お花を飾ると、空間が一気に華やぎ、気持ちまで明るくなりますよね。ただ、「思ったより早く枯れてしまった…」という経験をされた方も多いのではないでしょうか。実はお花にはそれぞれ「花持ち」の目安があり、その違いは種類だけでなく、カットの長さや状態によっても大きく変わるのです。

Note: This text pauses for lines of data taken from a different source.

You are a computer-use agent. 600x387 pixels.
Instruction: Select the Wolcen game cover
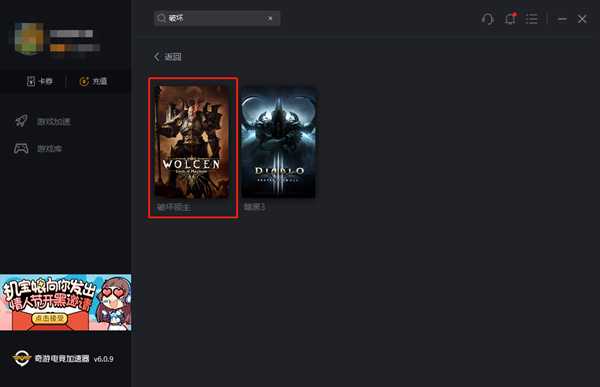(192, 142)
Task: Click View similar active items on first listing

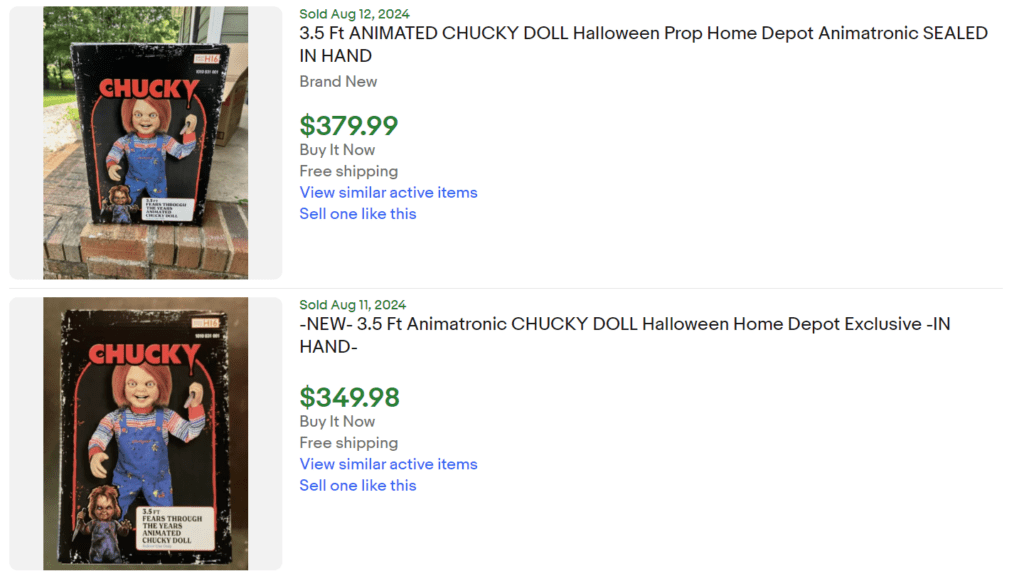Action: click(388, 192)
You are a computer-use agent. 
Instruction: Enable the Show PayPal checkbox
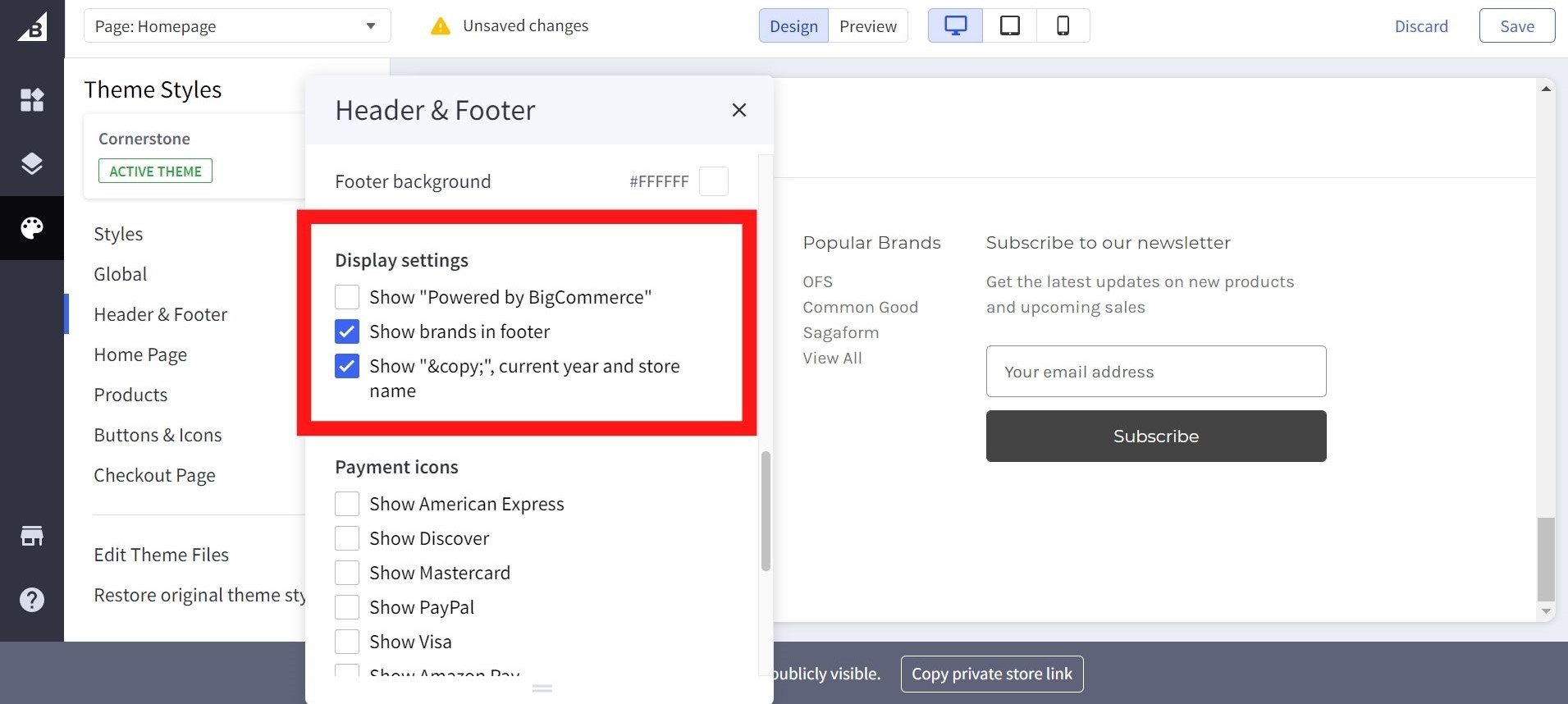click(347, 607)
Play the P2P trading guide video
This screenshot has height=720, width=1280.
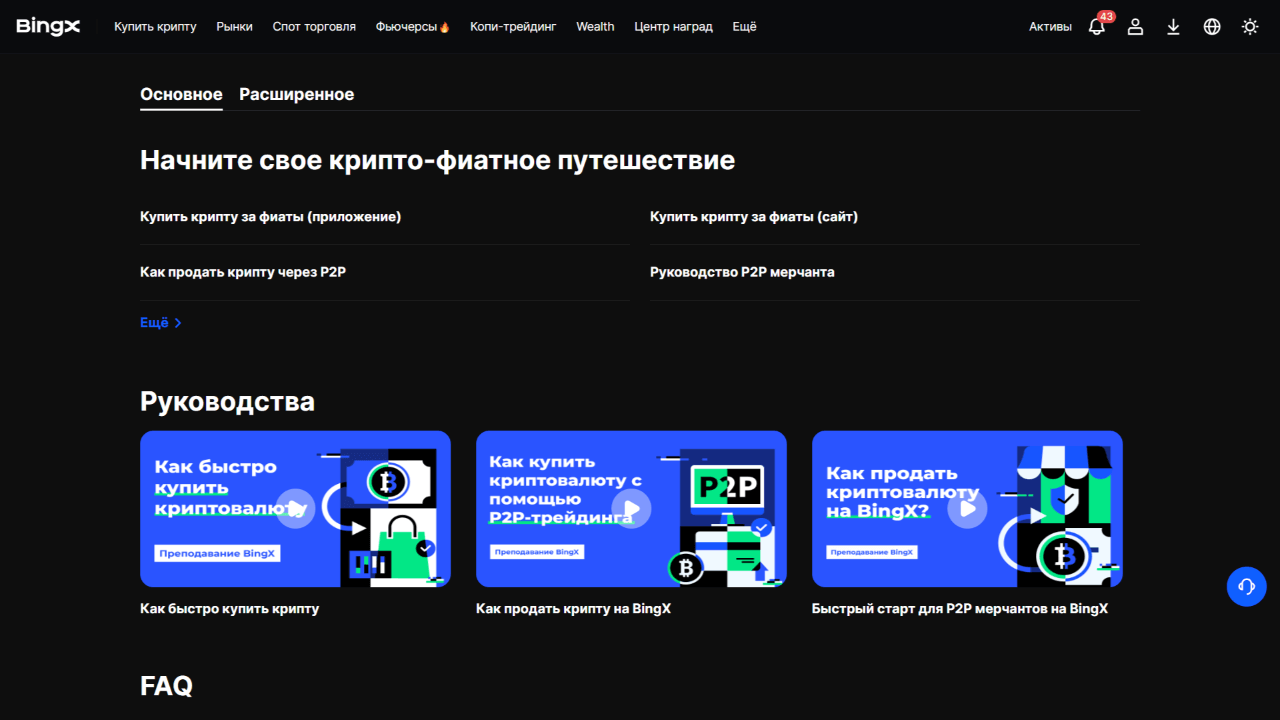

今回は、花屋として日々お客様と接する中で感じる、「花持ちの違い」について分かりやすくお話しします。


花の種類による花持ちの違い

まず大前提として、お花にはそれぞれ寿命があります。

例えば、
・バラやガーベラなどの華やかな花は比較的繊細で、5〜7日ほど
・カーネーションやトルコキキョウは比較的長持ちで、7〜10日ほど
・菊やユリは非常に強く、10日〜2週間以上持つこともあります

このように、同じ環境で飾っていても、花の種類によって持ちが全く違います。

特に「見た目が柔らかい花」は水下がりしやすく、「茎がしっかりしている花」は長持ちしやすい傾向があります。


カットの長さが花持ちに与える影響

意外と知られていないのが、「茎の長さ」です。

基本的に、茎が長い方が水を吸い上げる力が安定しやすく、花持ちが良くなる傾向があります。
逆にアレンジメントなどで短くカットされたお花は、吸水できる範囲が限られるため、どうしても寿命は短くなります。

また、切り口の状態も重要です。
斜めにカットされているか、潰れていないかで吸水効率は大きく変わります。

お花を長く楽しむためには、購入後に1〜2cmほど切り戻し(切り直し)をすることもとても効果的です。


花持ちを左右する「環境」

花の種類やカットの長さに加えて、環境も大きく影響します。

・直射日光を避ける
・エアコンの風が直接当たらない場所に置く
・水を毎日交換する
・花瓶を清潔に保つ

これらを意識するだけで、花持ちは2〜3日変わることも珍しくありません。

特に水の汚れは大敵です。バクテリアが繁殖すると、水を吸えなくなり、一気にしおれてしまいます。


用途によって変わる「適した花選び」

実は、花屋では用途に応じて花の提案を変えています。

例えば、
・開店祝いなどで「見た目重視」の場合は華やかさ優先
・自宅用で「長く楽しみたい」場合は花持ち重視
・イベントや撮影で「短時間映えれば良い」場合はデザイン重視

このように、「どれくらい持たせたいか」によって選ぶべき花は変わります。


まとめ

お花の花持ちは、
・種類
・カットの長さ
・環境

この3つの要素で大きく変わります。

同じ花でも扱い方ひとつで寿命が変わるのが、お花の面白さでもあり奥深さでもあります。

せっかく選んだお花だからこそ、少しの工夫でより長く楽しんでいただけたら嬉しいです。